▶ [STORED DATA]:

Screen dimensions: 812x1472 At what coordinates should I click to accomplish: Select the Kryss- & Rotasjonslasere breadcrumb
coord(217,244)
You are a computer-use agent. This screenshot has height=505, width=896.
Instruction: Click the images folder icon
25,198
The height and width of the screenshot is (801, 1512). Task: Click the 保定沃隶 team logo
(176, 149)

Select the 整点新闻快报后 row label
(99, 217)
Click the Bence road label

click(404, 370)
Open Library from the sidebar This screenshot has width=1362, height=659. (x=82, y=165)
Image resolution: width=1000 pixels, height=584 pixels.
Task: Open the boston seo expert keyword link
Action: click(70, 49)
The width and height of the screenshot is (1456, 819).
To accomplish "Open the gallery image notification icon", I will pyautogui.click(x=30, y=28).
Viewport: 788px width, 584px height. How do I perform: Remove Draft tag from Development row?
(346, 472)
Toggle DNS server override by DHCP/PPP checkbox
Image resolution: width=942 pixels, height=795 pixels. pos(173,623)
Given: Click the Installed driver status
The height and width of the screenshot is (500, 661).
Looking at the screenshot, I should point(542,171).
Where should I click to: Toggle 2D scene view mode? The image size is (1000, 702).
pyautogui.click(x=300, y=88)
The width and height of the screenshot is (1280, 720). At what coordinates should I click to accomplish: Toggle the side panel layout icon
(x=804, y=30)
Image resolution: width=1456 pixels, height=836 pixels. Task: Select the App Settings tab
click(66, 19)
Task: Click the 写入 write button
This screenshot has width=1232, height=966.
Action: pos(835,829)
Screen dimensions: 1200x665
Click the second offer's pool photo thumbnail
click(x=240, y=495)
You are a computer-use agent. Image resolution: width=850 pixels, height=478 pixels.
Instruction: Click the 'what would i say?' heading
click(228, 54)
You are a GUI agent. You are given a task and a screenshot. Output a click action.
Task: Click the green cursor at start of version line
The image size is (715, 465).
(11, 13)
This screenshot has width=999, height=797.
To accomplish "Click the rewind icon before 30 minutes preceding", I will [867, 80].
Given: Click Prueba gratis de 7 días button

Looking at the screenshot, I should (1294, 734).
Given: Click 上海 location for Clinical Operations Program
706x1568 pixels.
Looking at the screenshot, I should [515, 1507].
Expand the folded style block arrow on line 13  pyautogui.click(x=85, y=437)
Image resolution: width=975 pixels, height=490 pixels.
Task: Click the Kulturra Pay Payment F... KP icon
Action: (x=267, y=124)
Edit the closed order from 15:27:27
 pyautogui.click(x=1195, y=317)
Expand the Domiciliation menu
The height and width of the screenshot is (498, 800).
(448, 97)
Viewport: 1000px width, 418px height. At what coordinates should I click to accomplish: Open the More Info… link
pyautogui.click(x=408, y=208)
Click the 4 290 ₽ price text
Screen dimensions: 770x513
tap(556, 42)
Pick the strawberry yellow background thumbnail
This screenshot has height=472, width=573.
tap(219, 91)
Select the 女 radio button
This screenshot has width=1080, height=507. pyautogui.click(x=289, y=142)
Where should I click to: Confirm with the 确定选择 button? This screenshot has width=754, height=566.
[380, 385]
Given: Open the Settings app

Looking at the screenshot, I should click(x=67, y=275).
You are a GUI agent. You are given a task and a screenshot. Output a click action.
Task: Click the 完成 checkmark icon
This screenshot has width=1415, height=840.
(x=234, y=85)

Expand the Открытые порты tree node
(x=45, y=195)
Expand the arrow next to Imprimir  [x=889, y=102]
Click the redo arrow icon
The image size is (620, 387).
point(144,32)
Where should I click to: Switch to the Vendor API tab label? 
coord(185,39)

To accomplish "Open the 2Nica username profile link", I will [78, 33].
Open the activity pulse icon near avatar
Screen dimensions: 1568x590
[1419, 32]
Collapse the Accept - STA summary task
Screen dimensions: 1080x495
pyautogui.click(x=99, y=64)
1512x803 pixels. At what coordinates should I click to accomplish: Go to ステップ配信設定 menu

▶ [PROBLEM REQUIREMENTS]:
Reproduce all of the material above with every instance of "Instruction" swapped for "Goal", leaving everything else the same.

▶ [THE SOLUTION]:
Screen dimensions: 812x1472 At what coordinates should I click to accomplish: Select the Kryss- & Rotasjonslasere breadcrumb
coord(217,244)
You are a computer-use agent. This screenshot has height=505, width=896.
Goal: Click the images folder icon
25,198
The height and width of the screenshot is (801, 1512). Task: Click the 保定沃隶 team logo
(176, 149)

Select the 整点新闻快报后 row label
(99, 217)
Click the Bence road label

click(404, 370)
Open Library from the sidebar This screenshot has width=1362, height=659. (x=82, y=165)
Image resolution: width=1000 pixels, height=584 pixels.
Task: Open the boston seo expert keyword link
Action: click(70, 49)
The width and height of the screenshot is (1456, 819).
To accomplish "Open the gallery image notification icon", I will pyautogui.click(x=30, y=28).
Viewport: 788px width, 584px height. How do I perform: Remove Draft tag from Development row?
(346, 472)
Toggle DNS server override by DHCP/PPP checkbox
Image resolution: width=942 pixels, height=795 pixels. pos(173,623)
Given: Click the Installed driver status
The height and width of the screenshot is (500, 661).
Looking at the screenshot, I should point(542,171).
Where should I click to: Toggle 2D scene view mode? The image size is (1000, 702).
pyautogui.click(x=300, y=88)
The width and height of the screenshot is (1280, 720). At what coordinates should I click to accomplish: Toggle the side panel layout icon
(x=804, y=30)
Image resolution: width=1456 pixels, height=836 pixels. Task: Select the App Settings tab
click(66, 19)
Task: Click the 写入 write button
This screenshot has width=1232, height=966.
Action: pos(835,829)
Screen dimensions: 1200x665
Click the second offer's pool photo thumbnail
click(x=240, y=495)
You are a computer-use agent. Image resolution: width=850 pixels, height=478 pixels.
Goal: Click the 'what would i say?' heading
click(228, 54)
You are a GUI agent. You are given a task and a screenshot. Output a click action.
Task: Click the green cursor at start of version line
The image size is (715, 465).
(11, 13)
This screenshot has width=999, height=797.
To accomplish "Click the rewind icon before 30 minutes preceding", I will [867, 80].
Given: Click Prueba gratis de 7 días button

Looking at the screenshot, I should (1294, 734).
Given: Click 上海 location for Clinical Operations Program
706x1568 pixels.
Looking at the screenshot, I should [515, 1507].
Expand the folded style block arrow on line 13  pyautogui.click(x=85, y=437)
Image resolution: width=975 pixels, height=490 pixels.
Task: Click the Kulturra Pay Payment F... KP icon
Action: (x=267, y=124)
Edit the closed order from 15:27:27
 pyautogui.click(x=1195, y=317)
Expand the Domiciliation menu
The height and width of the screenshot is (498, 800).
(448, 97)
Viewport: 1000px width, 418px height. At what coordinates should I click to accomplish: Open the More Info… link
pyautogui.click(x=408, y=208)
Click the 4 290 ₽ price text
Screen dimensions: 770x513
tap(556, 42)
Pick the strawberry yellow background thumbnail
This screenshot has height=472, width=573.
tap(219, 91)
Select the 女 radio button
This screenshot has width=1080, height=507. pyautogui.click(x=289, y=142)
Where should I click to: Confirm with the 确定选择 button? This screenshot has width=754, height=566.
[380, 385]
Given: Open the Settings app

Looking at the screenshot, I should click(x=67, y=275).
You are a GUI agent. You are given a task and a screenshot. Output a click action.
Task: Click the 完成 checkmark icon
This screenshot has width=1415, height=840.
(x=234, y=85)

Expand the Открытые порты tree node
(x=45, y=195)
Expand the arrow next to Imprimir  [x=889, y=102]
Click the redo arrow icon
The image size is (620, 387).
point(144,32)
Where should I click to: Switch to the Vendor API tab label? 
coord(185,39)

To accomplish "Open the 2Nica username profile link", I will [78, 33].
Open the activity pulse icon near avatar
Screen dimensions: 1568x590
[1419, 32]
Collapse the Accept - STA summary task
Screen dimensions: 1080x495
pyautogui.click(x=99, y=64)
1512x803 pixels. At what coordinates should I click to accomplish: Go to ステップ配信設定 menu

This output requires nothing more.